** start Supplied data **

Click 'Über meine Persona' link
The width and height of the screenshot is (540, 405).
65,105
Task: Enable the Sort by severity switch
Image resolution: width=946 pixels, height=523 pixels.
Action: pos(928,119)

** end Supplied data **
** start Supplied data **

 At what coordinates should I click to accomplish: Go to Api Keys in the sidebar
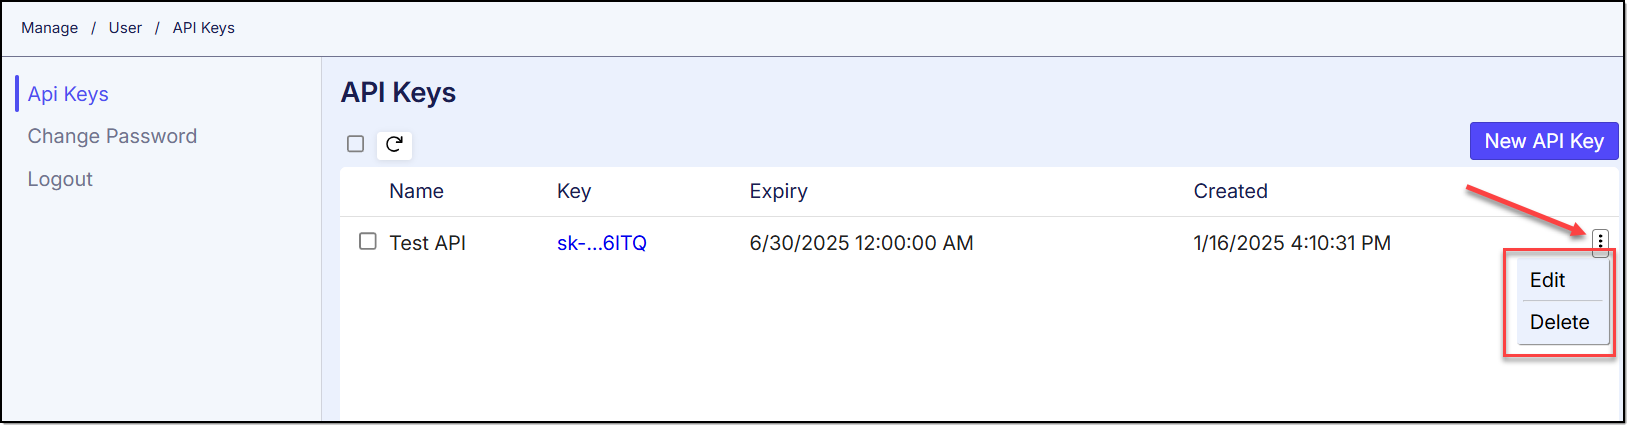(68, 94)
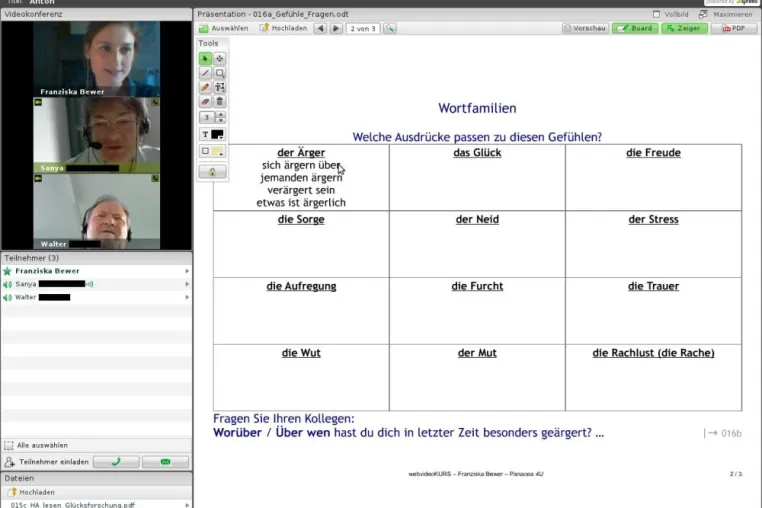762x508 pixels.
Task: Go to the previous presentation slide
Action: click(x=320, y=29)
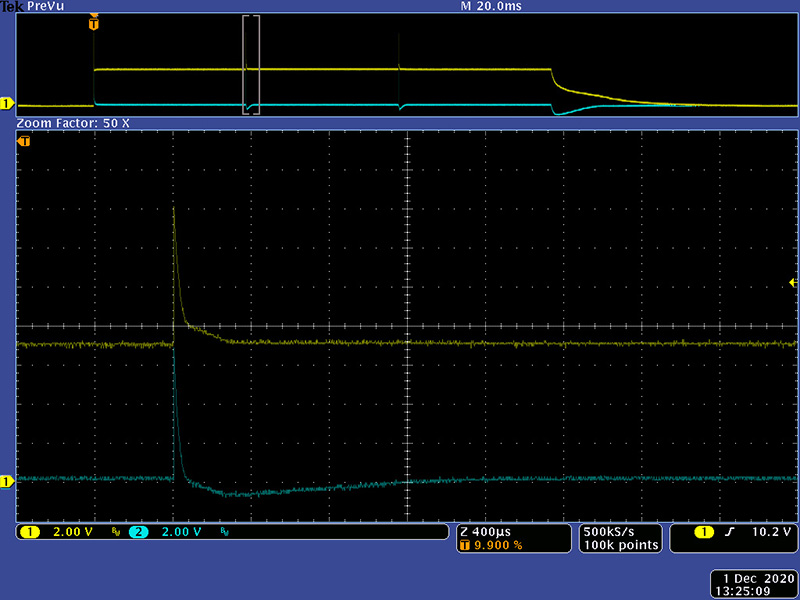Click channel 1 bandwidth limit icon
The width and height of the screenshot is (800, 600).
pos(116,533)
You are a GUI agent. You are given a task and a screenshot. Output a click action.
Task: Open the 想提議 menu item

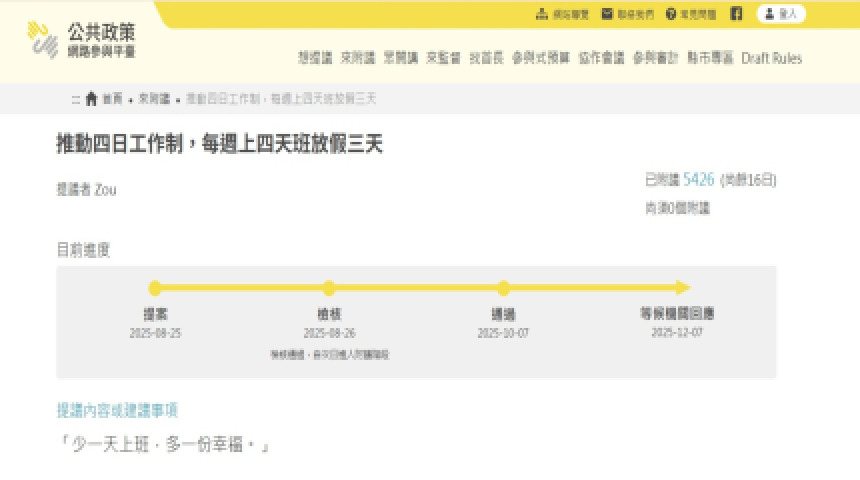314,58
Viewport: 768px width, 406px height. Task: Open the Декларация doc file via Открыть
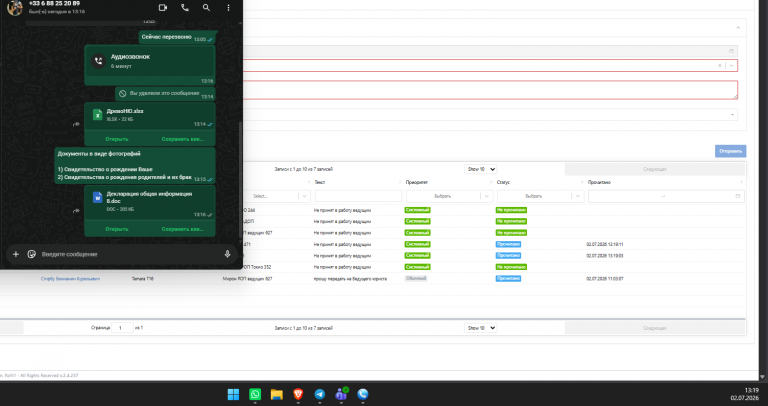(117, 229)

** end Supplied data **
** start Supplied data **

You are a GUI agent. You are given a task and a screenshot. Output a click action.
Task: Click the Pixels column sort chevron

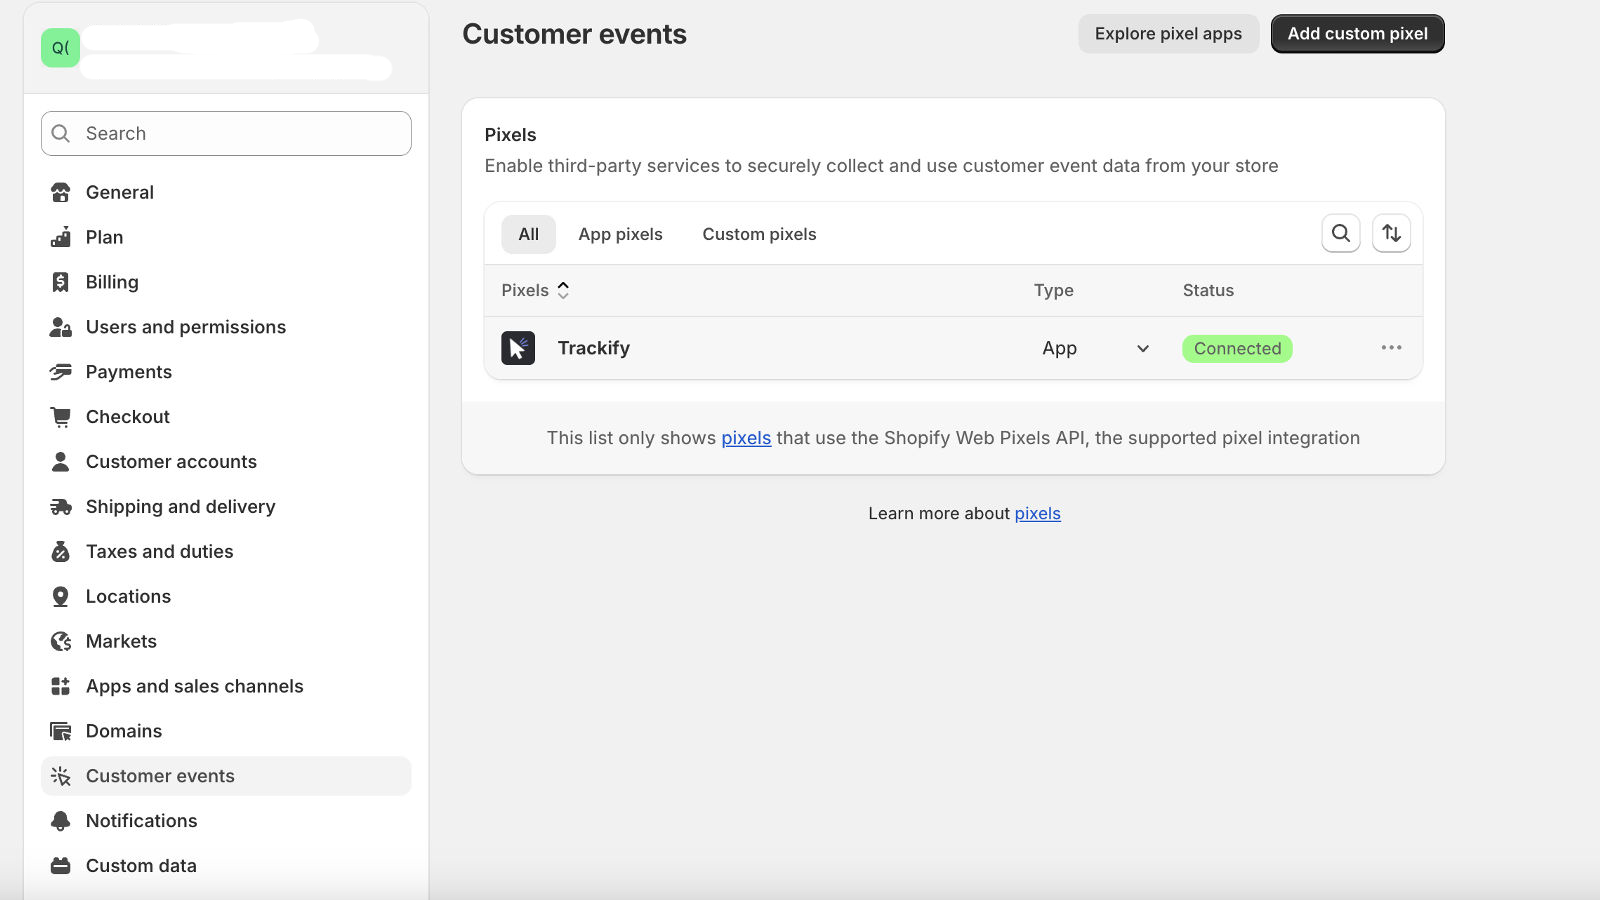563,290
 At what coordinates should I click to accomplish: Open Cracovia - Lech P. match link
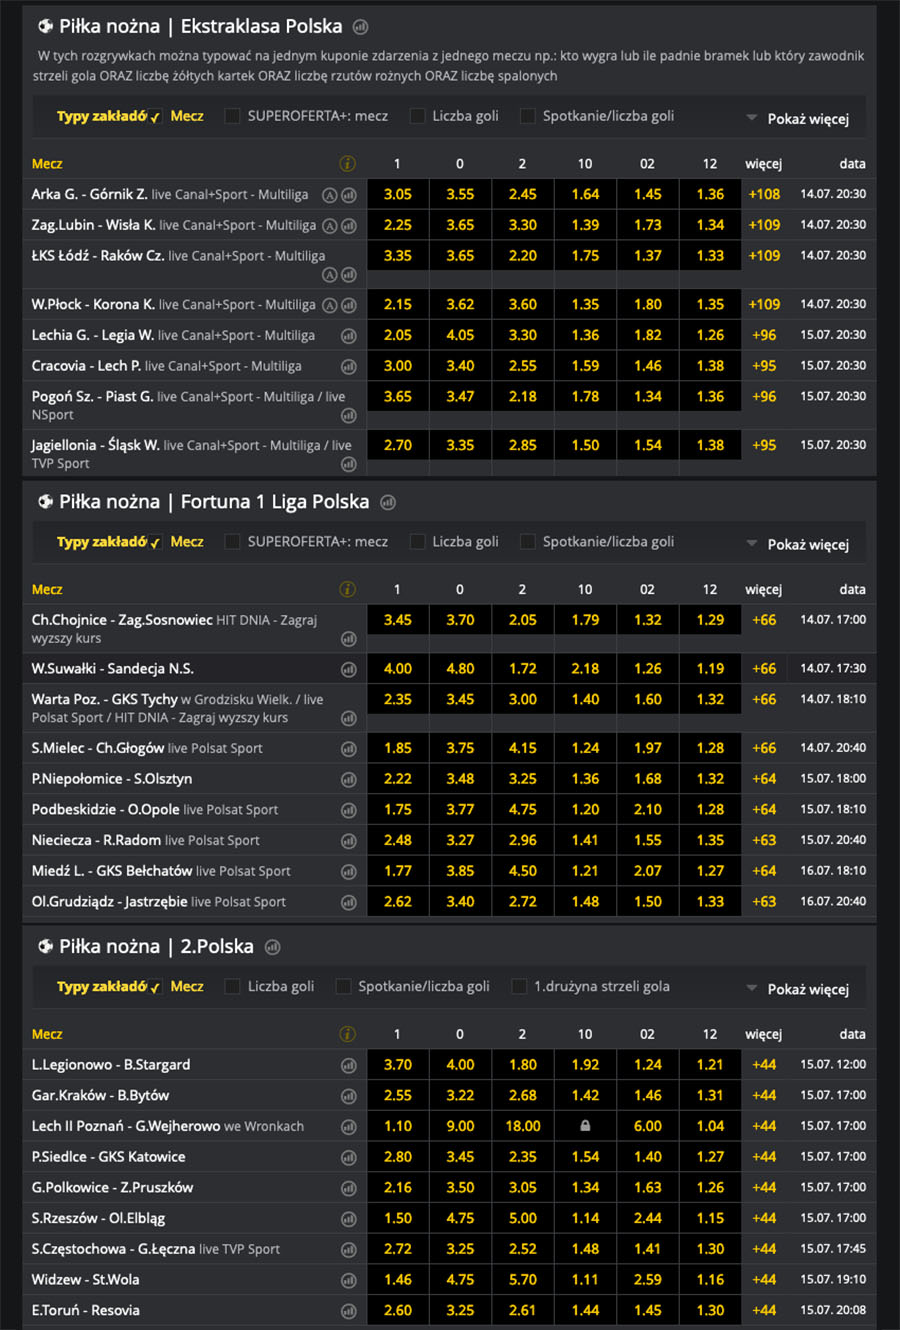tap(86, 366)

** end Supplied data **

» **Prompt**: Pull out every line in the listing above that contains the word "accomplish" and copy each one in full. Only matches with the same capitalization count.

» **Solution to this exercise**:
 At what coordinates should I click to accomplish: Go to Api Keys in the sidebar
 At what coordinates should I click to accomplish: Open Cracovia - Lech P. match link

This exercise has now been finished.